__WORK REQUIRED__: Scan the records for "Image". Report each line that includes it.

Saved data entries:
*** Begin section ***

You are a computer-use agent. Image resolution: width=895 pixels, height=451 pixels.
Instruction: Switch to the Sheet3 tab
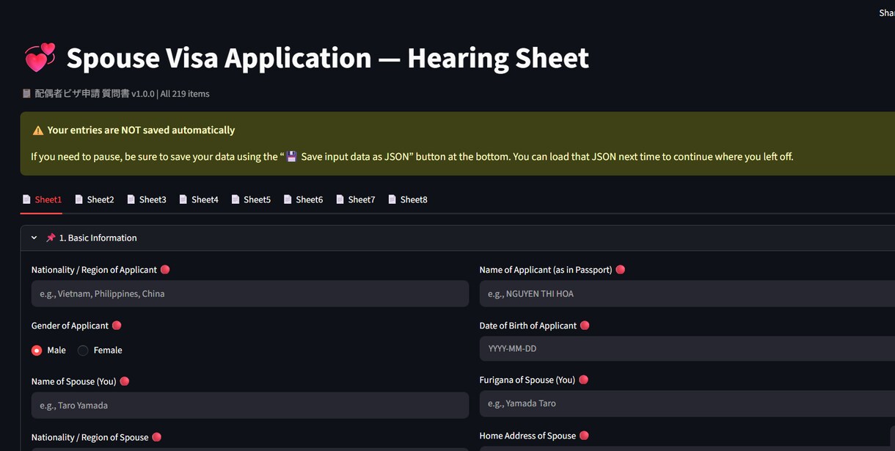[147, 199]
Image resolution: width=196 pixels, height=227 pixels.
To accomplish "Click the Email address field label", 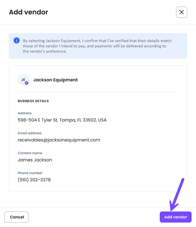I will coord(30,133).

*** End section ***

__RESULT FOR THIS EXERCISE__:
You are a computer-use agent. Image resolution: width=895 pixels, height=451 pixels.
Image resolution: width=196 pixels, height=227 pixels.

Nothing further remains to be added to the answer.